A quick test with keep-alive requests run on a dual-core / dual-
thread Atom shows a significant improvement :
single process, 0 bytes :
before: Requests per second: 12243.20 [#/sec] (mean)
after: Requests per second: 13354.54 [#/sec] (mean)
single process, 4k :
before: Requests per second: 9639.81 [#/sec] (mean)
after: Requests per second: 10991.89 [#/sec] (mean)
dual process, 0 bytes (unstable) :
before: Requests per second: 16900-19800 ~ 17600 [#/sec] (mean)
after: Requests per second: 18600-21400 ~ 20500 [#/sec] (mean)
diff --git a/include/proto/connection.h b/include/proto/connection.h
index fce6025..6a24dec 100644
--- a/include/proto/connection.h
+++ b/include/proto/connection.h
@@ -296,6 +296,20 @@
c->flags &= ~CO_FL_DATA_RD_ENA;
}
+/* this one is used only to stop speculative recv(). It doesn't stop it if the
+ * fd is already polled in order to avoid expensive polling status changes.

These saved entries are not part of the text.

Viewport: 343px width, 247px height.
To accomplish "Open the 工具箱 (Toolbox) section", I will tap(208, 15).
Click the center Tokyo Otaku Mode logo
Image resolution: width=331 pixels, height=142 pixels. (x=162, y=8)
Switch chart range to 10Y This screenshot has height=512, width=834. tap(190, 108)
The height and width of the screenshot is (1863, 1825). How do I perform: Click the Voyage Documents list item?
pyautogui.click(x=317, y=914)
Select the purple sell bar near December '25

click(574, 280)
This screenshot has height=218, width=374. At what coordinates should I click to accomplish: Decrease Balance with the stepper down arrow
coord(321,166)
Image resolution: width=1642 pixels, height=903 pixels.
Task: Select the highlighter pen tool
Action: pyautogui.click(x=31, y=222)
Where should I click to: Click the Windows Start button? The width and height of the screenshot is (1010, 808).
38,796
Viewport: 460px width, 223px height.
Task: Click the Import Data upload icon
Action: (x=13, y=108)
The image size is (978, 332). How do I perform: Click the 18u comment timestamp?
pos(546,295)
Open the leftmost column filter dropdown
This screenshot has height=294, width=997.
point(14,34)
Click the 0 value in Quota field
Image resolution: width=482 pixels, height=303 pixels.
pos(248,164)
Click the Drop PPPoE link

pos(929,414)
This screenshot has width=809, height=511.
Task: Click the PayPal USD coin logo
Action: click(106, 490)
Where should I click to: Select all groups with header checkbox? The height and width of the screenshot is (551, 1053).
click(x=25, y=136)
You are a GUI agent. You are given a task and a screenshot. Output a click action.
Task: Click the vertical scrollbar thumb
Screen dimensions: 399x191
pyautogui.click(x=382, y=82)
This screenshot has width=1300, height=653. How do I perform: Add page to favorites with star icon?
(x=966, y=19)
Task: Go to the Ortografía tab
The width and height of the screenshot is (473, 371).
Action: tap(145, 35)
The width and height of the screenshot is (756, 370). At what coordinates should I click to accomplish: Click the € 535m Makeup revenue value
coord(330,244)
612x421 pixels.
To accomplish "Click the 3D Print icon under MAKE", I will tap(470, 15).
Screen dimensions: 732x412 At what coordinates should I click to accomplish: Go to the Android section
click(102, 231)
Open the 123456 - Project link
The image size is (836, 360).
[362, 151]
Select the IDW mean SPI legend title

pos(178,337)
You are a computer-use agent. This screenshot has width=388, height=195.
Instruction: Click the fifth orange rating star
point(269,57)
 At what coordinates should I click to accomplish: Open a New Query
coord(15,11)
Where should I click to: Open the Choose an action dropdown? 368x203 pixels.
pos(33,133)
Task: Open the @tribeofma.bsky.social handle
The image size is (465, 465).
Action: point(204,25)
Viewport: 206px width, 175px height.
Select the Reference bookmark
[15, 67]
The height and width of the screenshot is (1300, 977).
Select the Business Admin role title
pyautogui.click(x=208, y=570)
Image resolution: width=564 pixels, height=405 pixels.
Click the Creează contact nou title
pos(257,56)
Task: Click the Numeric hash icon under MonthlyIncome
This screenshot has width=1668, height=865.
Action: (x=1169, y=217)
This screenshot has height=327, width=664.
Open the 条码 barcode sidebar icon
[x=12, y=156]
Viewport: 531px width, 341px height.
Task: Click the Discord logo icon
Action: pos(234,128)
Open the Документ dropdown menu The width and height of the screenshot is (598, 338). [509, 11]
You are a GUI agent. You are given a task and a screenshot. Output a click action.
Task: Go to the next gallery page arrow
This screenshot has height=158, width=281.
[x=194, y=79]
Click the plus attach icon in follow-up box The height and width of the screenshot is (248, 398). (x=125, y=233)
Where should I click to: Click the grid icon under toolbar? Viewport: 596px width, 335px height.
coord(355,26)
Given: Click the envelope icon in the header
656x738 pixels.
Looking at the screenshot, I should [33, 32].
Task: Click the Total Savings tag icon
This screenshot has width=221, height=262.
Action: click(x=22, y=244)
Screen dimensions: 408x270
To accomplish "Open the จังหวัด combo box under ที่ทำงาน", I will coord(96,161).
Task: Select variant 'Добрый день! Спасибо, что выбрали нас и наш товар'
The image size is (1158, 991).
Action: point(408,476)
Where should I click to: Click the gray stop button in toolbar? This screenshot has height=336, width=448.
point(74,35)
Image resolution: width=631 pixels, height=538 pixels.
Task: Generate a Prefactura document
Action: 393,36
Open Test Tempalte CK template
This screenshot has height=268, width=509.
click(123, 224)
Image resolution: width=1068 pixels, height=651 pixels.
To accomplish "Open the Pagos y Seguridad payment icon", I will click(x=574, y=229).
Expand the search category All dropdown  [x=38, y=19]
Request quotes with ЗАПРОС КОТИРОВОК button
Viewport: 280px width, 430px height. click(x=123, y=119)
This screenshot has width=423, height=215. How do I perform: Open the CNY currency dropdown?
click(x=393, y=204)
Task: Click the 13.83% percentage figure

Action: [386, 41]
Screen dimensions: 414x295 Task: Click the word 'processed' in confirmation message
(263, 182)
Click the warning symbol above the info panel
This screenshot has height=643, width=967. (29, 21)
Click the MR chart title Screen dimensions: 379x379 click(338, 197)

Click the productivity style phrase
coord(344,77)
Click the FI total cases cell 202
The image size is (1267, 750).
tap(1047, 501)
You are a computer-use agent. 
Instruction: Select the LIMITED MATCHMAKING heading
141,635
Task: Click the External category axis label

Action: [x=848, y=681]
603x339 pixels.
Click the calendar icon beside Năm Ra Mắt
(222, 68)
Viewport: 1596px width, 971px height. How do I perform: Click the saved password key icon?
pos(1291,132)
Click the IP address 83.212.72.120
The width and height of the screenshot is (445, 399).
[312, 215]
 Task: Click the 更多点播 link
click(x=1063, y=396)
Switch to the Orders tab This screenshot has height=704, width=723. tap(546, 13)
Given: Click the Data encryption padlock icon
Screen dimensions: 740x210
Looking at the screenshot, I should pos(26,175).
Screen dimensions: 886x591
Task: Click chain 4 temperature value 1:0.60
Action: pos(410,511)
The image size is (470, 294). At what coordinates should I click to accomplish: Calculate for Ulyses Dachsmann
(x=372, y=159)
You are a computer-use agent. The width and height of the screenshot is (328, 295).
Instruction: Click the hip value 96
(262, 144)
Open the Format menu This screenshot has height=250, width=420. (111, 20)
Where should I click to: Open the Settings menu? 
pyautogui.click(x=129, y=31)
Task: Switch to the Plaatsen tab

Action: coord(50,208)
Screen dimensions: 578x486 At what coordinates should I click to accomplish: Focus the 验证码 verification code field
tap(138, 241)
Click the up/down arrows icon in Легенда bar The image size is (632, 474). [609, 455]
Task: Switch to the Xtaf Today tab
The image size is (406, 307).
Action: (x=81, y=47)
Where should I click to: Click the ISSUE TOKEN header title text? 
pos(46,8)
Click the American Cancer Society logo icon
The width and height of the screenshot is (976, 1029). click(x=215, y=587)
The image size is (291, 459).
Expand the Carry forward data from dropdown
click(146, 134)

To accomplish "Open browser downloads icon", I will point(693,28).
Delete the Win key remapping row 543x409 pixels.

+ * Since it might require the upper layer to re-enable reading, we'll return 1
+ * if we've really stopped something otherwise zero.
+ */
+static inline int __conn_data_done_recv(struct connection *c)
+{
+ if (!conn_ctrl_ready(c) || !fd_recv_polled(c->t.sock.fd)) {
+ c->flags &= ~CO_FL_DATA_RD_ENA;
+ return 1;
+ }
+ return 0;
+}
+
static inline void __conn_data_want_send(struct connection *c)
{
c->flags |= CO_FL_DATA_WR_ENA;
diff --git a/src/stream_interface.c b/src/stream_interface.c
index 4f93a2e..e3e6cc6 100644
--- a/src/stream_interface.c
+++ b/src/stream_interface.c
@@ -1173,8 +1173,8 @@
}
if ((ic->flags & CF_READ_DONTWAIT) || --read_poll <= 0) {
- si->flags |= SI_FL_WAIT_ROOM;
- __conn_data_stop_recv(conn);
+ if (__conn_data_done_recv(conn))
+ si->flags |= SI_FL_WAIT_ROOM;
break;
}